In a groundbreaking ruling, the Australian Federal Court has ordered two subsidiaries of Meta, Facebook Israel and Onavo Inc, to pay a hefty sum of $20 million for engaging in conduct liable to mislead in breach of the Australian Consumer Law. The action, brought by the Australian Competition and Consumer Commission (ACCC), revolves around the deceptive promotion of the Onavo Protect app, a free virtual private network (VPN) service provided by the companies, as per a press release by ACCC on July 26, 2023.
Between February 2016 and October 2017, the Onavo Protect app garnered over 270,000 downloads from Australian users through the Google and Apple App Stores. Marketed as a means to safeguard users’ personal data with slogans such as “Use a free, fast, and secure VPN to protect personal information” and “Helps Keep You and Your Data Safe,” the app obscured its true intentions.
The Court found that Facebook Israel and Onavo intentionally omitted crucial information from users, failing to disclose that the data collected from Onavo Protect users would be used not just for providing the VPN service, but also for Meta’s commercial purposes. Users’ anonymized and aggregated data, including detailed records of internet and app activities, were shared with Meta to support the company’s market research initiatives.
“We pursued this case fully aware of consumers’ concerns regarding how their data is collected, stored, and utilized by digital platforms. We firmly believe that Australian consumers have the right to make informed decisions about their data based on accurate and transparent information,” emphasized ACCC Chair Gina Cass-Gottlieb.
The ruling underscores the significance of transparent data practices and explicit user consent, particularly concerning consumer privacy. Users seeking privacy through a VPN were unknowingly contributing to Meta’s commercial interests, betraying the trust they had placed in the app.
It is worth noting that the case against Meta Platforms, Inc., the parent company, was dismissed following a settlement reached with the ACCC, considering information about Meta’s involvement. However, Meta’s subsidiaries, Facebook Israel and Onavo, were held accountable for their deceptive conduct.
In a broader context, the ruling also highlights the growing importance of Environmental, Social, and Governance (ESG) factors in the corporate world. Cybersecurity and data privacy fall under the “S” or Social aspect of ESG, which encompasses a company’s impact on society and its stakeholders. As consumers and investors become increasingly conscious of data privacy issues, companies must prioritize ethical and transparent data practices to maintain trust and sustainable business practices.
Background information reveals that Onavo, Inc., and Onavo Mobile Ltd., both US and Israel-based mobile analytics companies, were acquired by Facebook in October 2013. Following the acquisition, Onavo Mobile was rebranded as Facebook Israel Ltd. The Onavo Protect app was available for download in Australia from February 2016 to February 2019, and its service continued until May 2019.

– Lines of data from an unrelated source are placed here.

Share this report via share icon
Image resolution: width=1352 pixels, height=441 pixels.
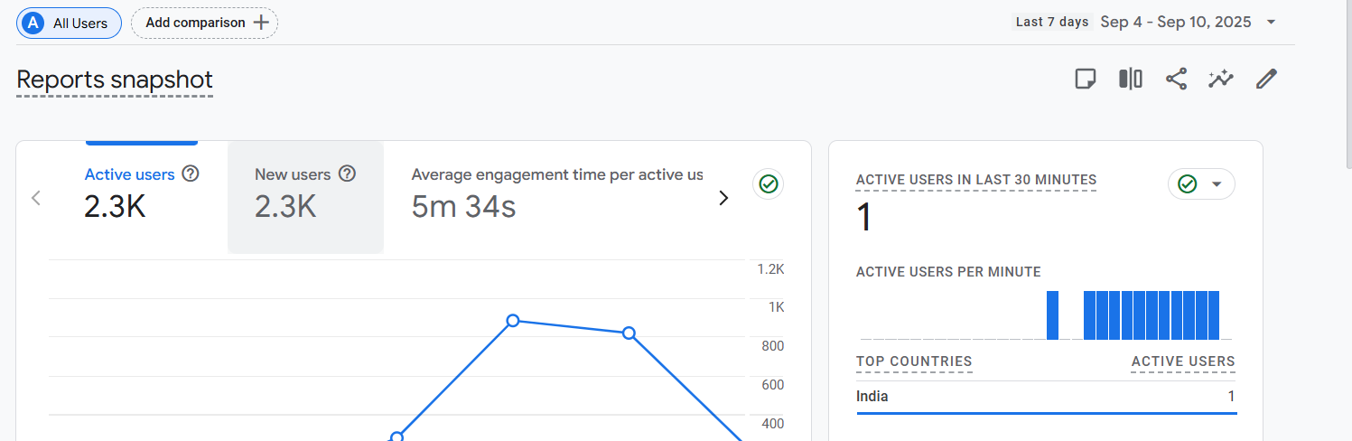(1176, 80)
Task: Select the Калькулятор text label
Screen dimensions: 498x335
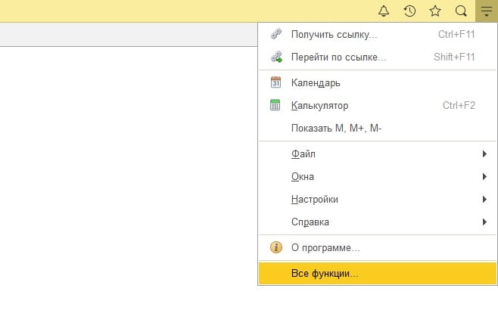Action: coord(319,105)
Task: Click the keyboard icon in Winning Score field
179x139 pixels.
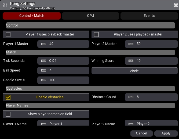Action: [x=131, y=61]
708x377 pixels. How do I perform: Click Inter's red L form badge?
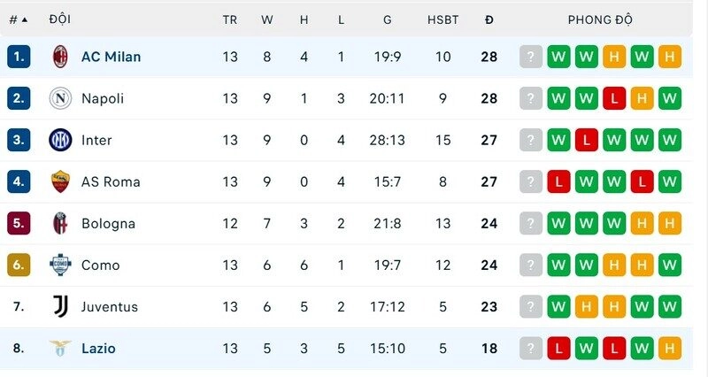click(x=586, y=140)
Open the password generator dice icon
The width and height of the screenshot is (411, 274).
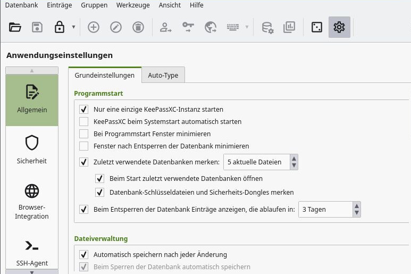[317, 27]
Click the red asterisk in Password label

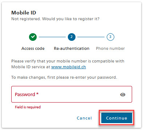pyautogui.click(x=37, y=94)
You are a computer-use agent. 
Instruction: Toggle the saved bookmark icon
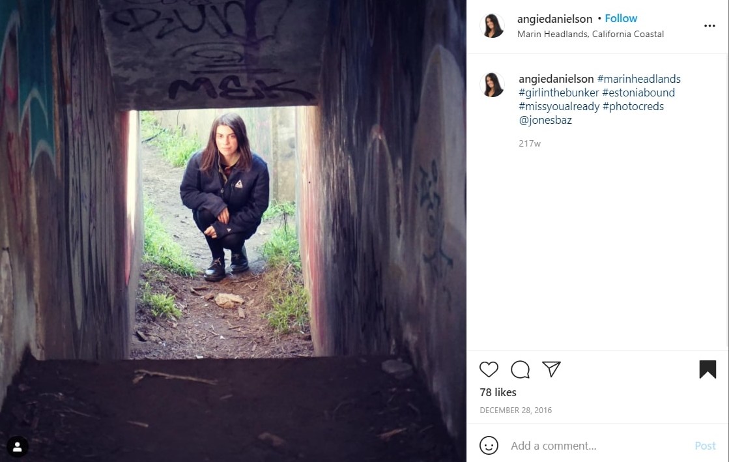[x=707, y=369]
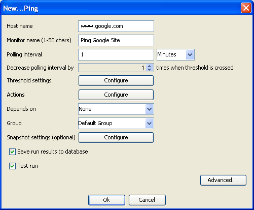Close the New Ping window

[246, 8]
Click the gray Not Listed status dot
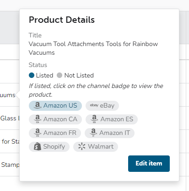Image resolution: width=189 pixels, height=191 pixels. (x=59, y=75)
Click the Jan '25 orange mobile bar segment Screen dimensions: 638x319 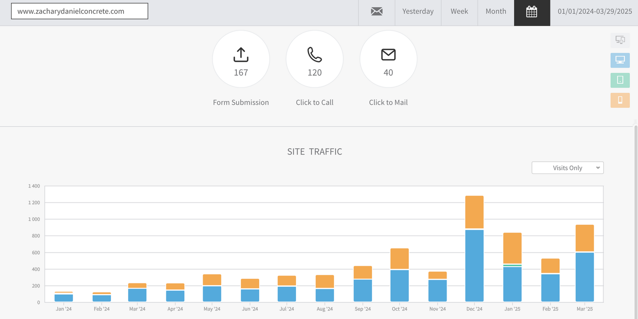[x=512, y=248]
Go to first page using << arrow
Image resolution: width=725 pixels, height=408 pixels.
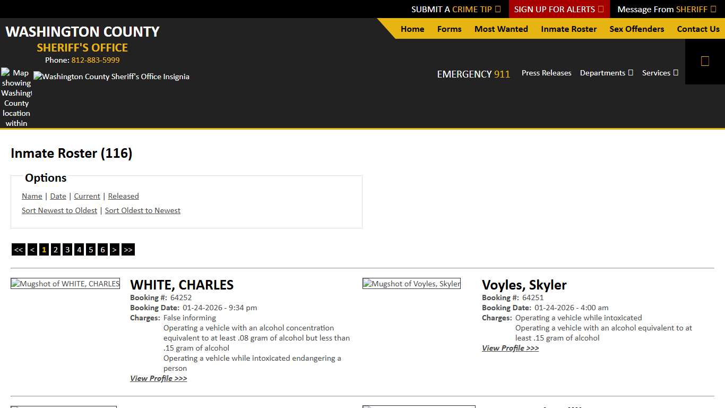18,249
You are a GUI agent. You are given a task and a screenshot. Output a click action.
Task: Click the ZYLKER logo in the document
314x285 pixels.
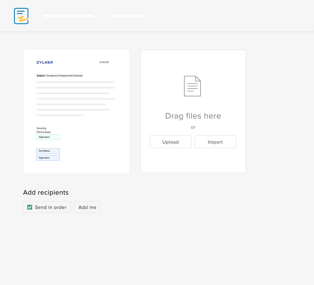pyautogui.click(x=45, y=62)
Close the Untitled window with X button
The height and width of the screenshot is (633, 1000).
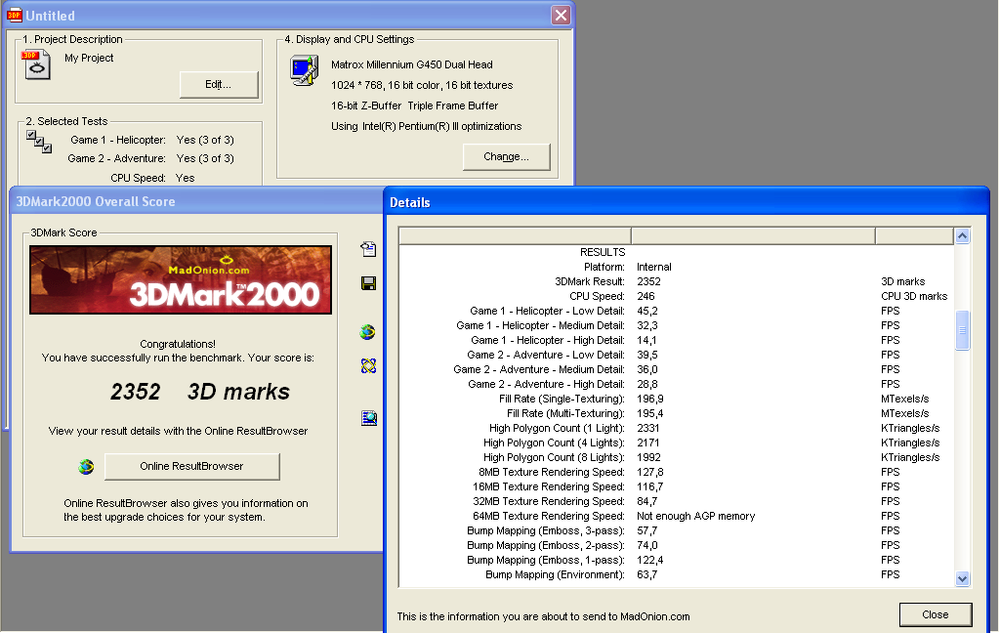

This ruling serves as a significant warning to digital companies, emphasizing the paramount importance of transparent communication with users regarding data collection and usage. In an era of growing data privacy concerns, businesses must prioritize providing accurate and comprehensive information to consumers to maintain trust and uphold consumer protection laws. As technology advances, so must the commitment to safeguarding user data and respecting privacy rights to foster a trustworthy digital environment that aligns with ESG principles.